È in questa prospettiva che vorrei collocare il mio intervento sulla costruzione di un mercato europeo integrato dei capitali. È naturale cominciare con qualche parola su Ernesto Rossi: non tanto per ricordarne la figura (altri hanno il compito di farlo, con maggiore competenza della mia), quanto per sottolineare quegli aspetti delle sue idee che più ci interessano.

Ernesto Rossi fu persona di alta statura intellettuale e morale. Visse in un periodo duro. Poté perfezionare la propria formazione di economista solo in carcere, su testi reperiti con fatica. Il suo pensiero si era forgiato nel dialogo con Gaetano Salvemini, di cui fu (insieme a Carlo e Nello Rosselli, finché vissero) l’allievo più amato. Da Salvemini, da Antonio de Viti de Marco, da Luigi Einaudi aveva assorbito un rigoroso anti-protezionismo. Il suo ideale federalista trasse ispirazione dai lavori di Lionel Robbins, ma prima ancora dalle lettere che Einaudi iniziò a pubblicare come “Junius” sul Corriere della Sera quando la Grande guerra non era ancora finita. Fu molto influenzato dalla lettura, in carcere, dell’opera di Philip Wicksteed, uno spirito che doveva sentire affine. Li accomunava la convinzione dell’importanza di attenersi a una visione razionale e realistica dei meccanismi di funzionamento dell’economia, di valorizzare la capacità propulsiva dello sviluppo propria delle forze di mercato, senza compromettere in nulla la tensione politica e morale che li spronava a battersi per obiettivi di equità sociale.

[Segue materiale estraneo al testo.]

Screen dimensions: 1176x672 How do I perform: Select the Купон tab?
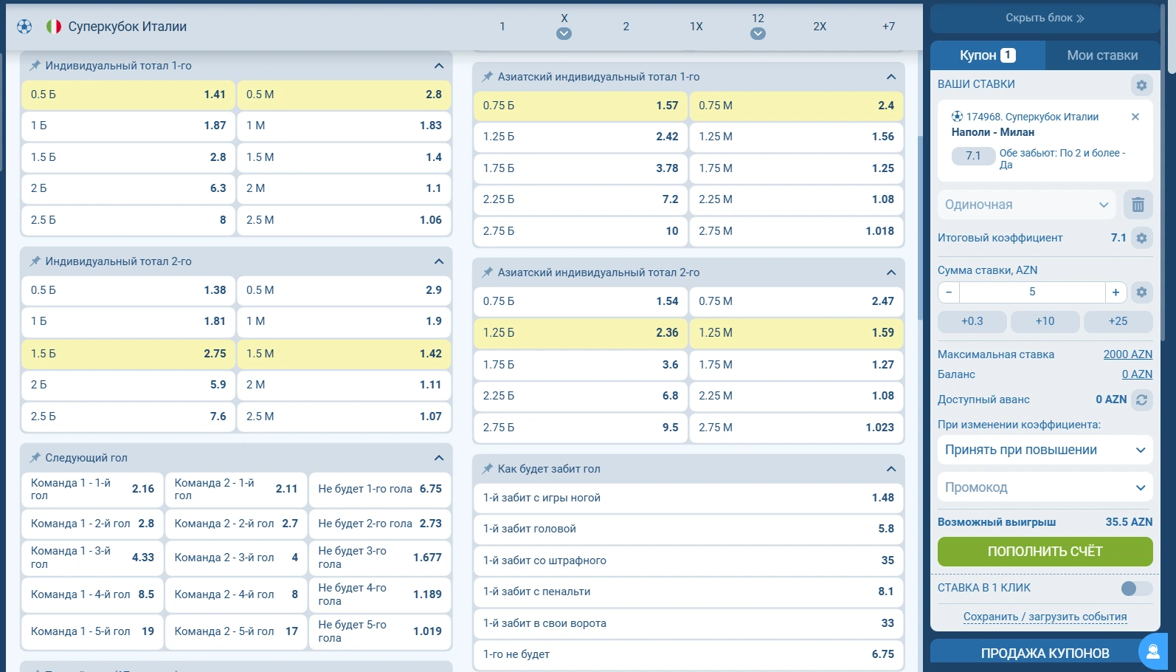click(x=986, y=55)

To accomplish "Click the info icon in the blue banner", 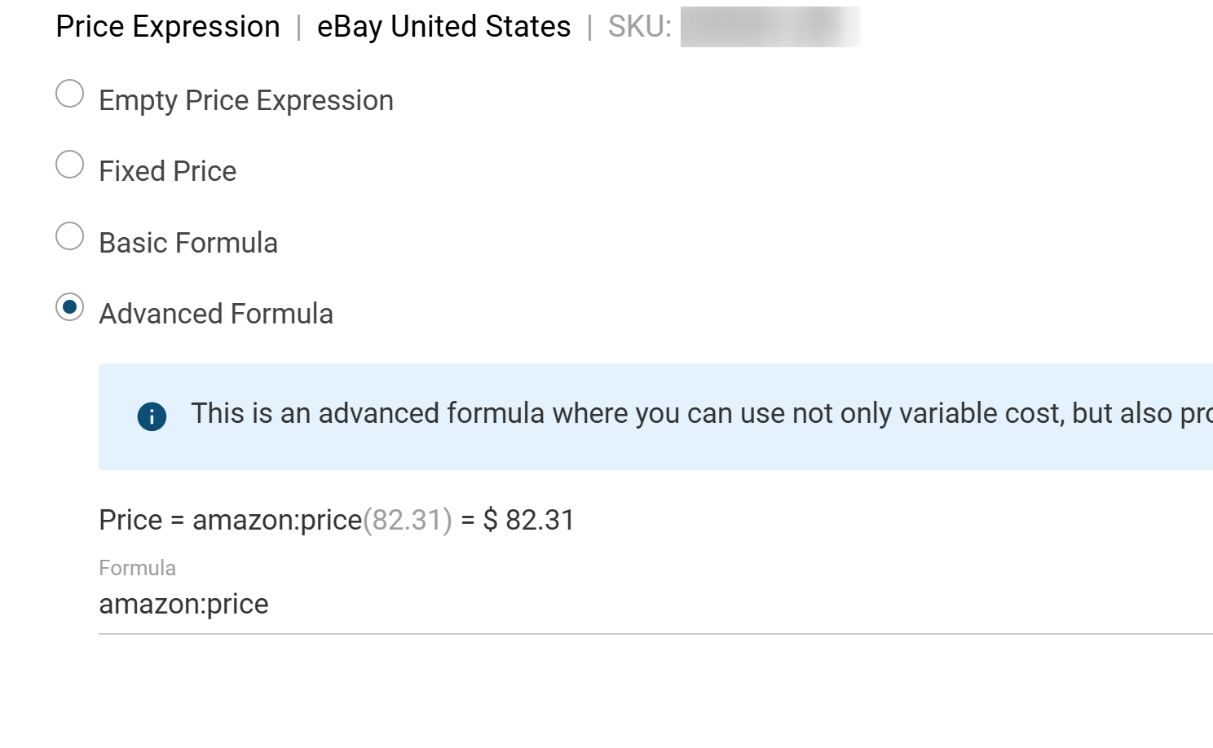I will [151, 416].
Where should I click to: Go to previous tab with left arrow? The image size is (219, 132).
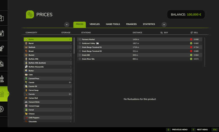pos(67,24)
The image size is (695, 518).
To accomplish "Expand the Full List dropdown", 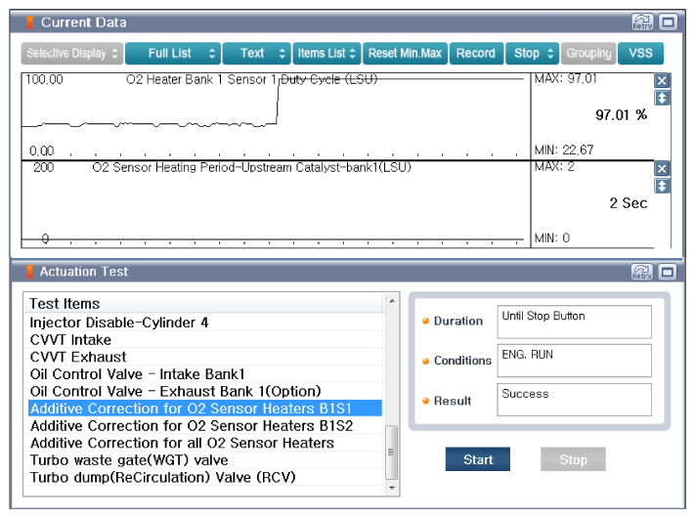I will click(x=171, y=54).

Acquisì, da autodidatta, una solida competenza economica. Assimilò in pieno il metodo di una disciplina che cerca di indagare con rigore logico e analitico i meccanismi produttivi e distributivi, le forme di mercato, il benessere degli individui, il ruolo dello Stato. Nell’economia di mercato vedeva virtù e difetti. “Il libero gioco delle forze economiche, stimolate dal tornaconto privato – sostenne – […] presenta, nella società moderna, molti gravi inconvenienti […] Si devono abbassare, rialzare, spostare gli argini, costruire nuovi canali, elevare alcune dighe, demolirne altre, per regolare il flusso delle forze economiche, scaturenti dall’impulso del tornaconto individuale, e convogliarle nelle direzioni più rispondenti all’interesse collettivo.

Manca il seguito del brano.